_Material to process_
⁂

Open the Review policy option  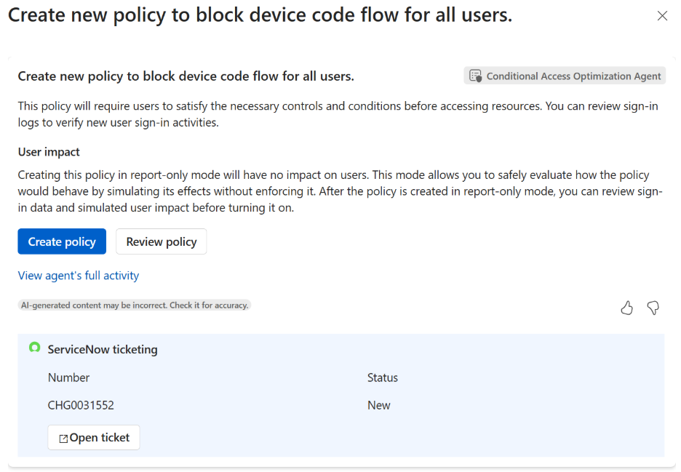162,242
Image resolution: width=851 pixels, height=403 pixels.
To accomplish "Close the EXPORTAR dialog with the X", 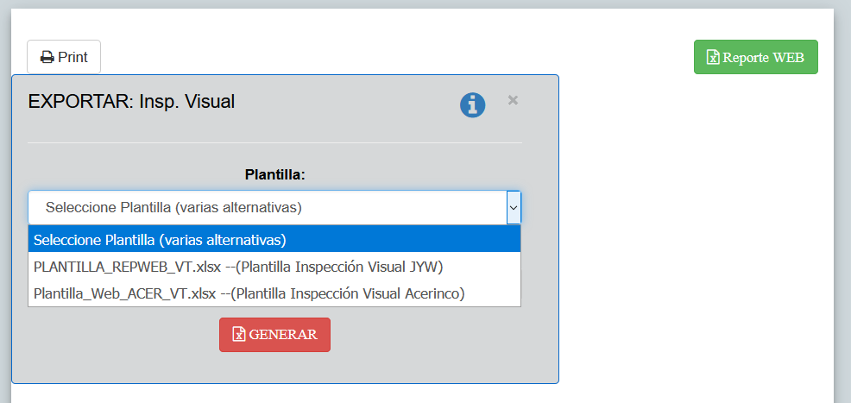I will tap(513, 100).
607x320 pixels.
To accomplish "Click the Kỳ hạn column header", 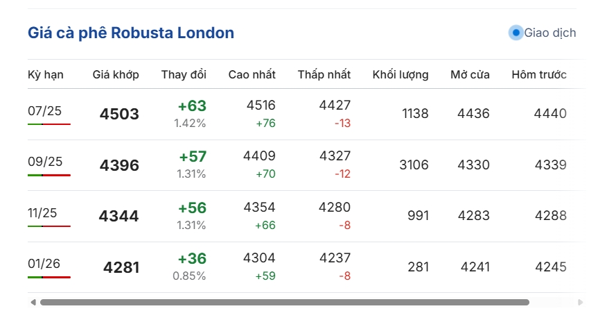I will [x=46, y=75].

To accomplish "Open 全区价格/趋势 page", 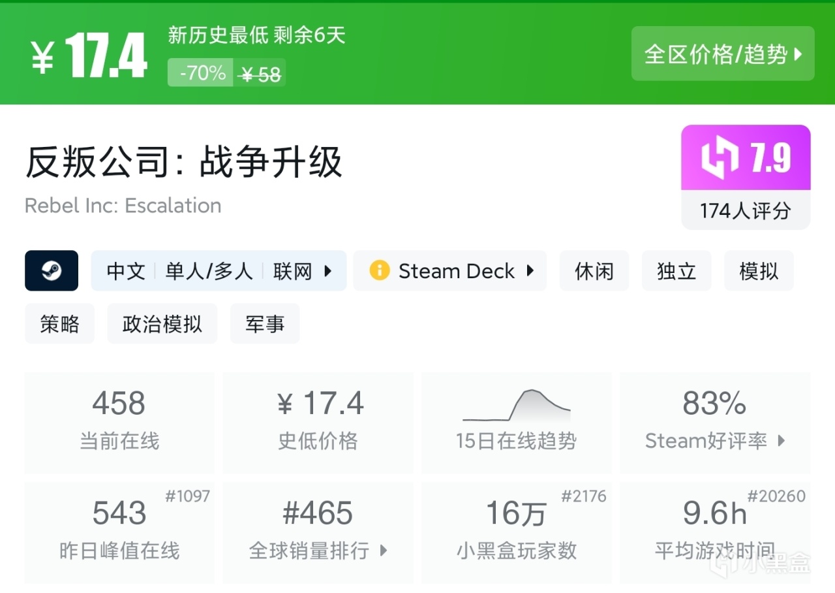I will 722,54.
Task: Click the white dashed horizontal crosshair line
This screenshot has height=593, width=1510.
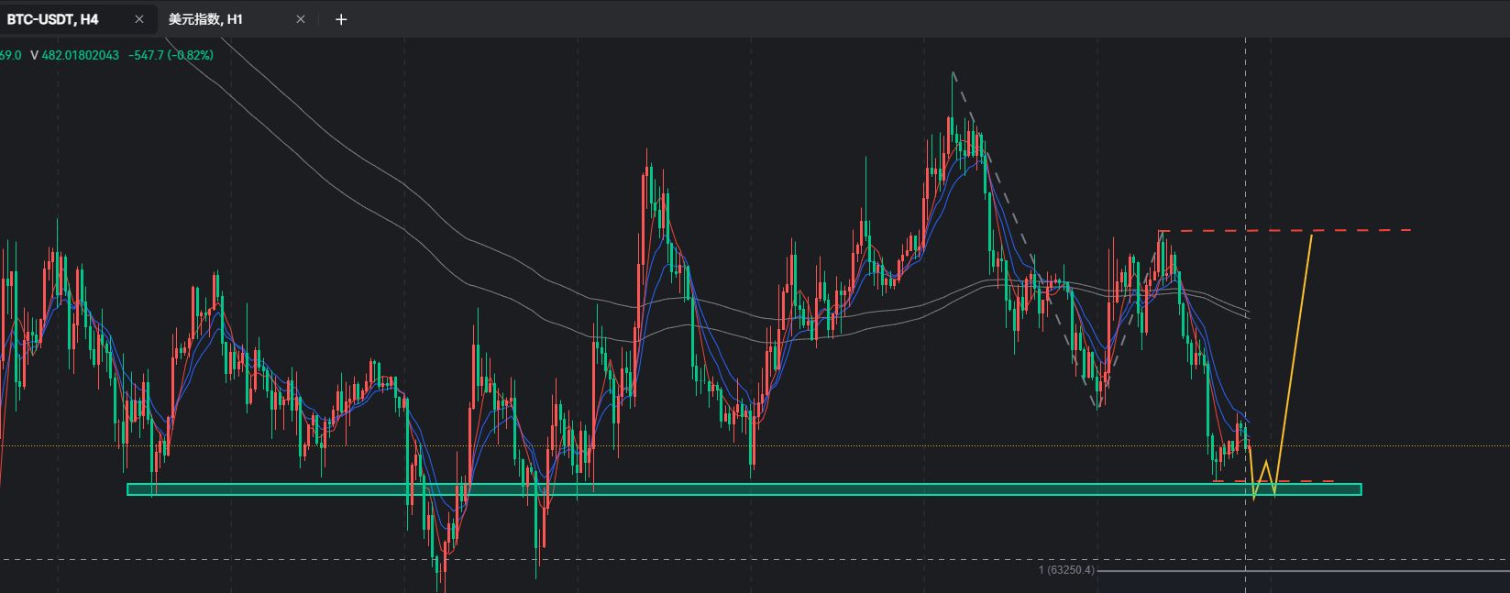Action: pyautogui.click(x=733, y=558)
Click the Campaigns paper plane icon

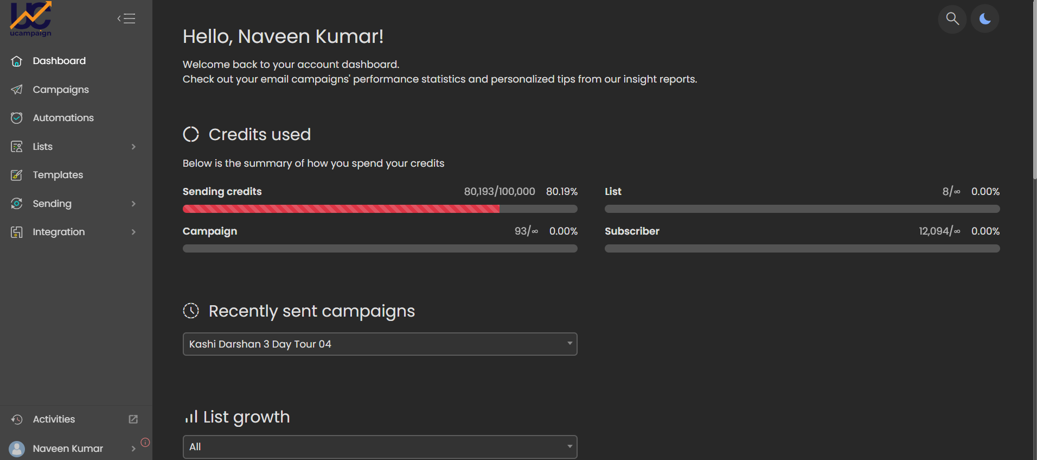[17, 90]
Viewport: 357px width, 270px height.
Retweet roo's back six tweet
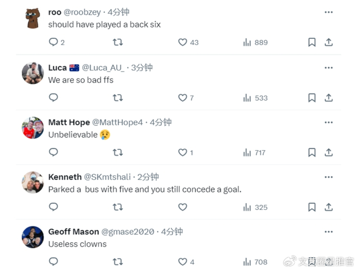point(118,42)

⁂

_What you should do_
Reproduce each line of the material in which the string "pixels" occurs.

_Exercise output_
Image resolution: width=851 pixels, height=403 pixels.
607x320 pixels.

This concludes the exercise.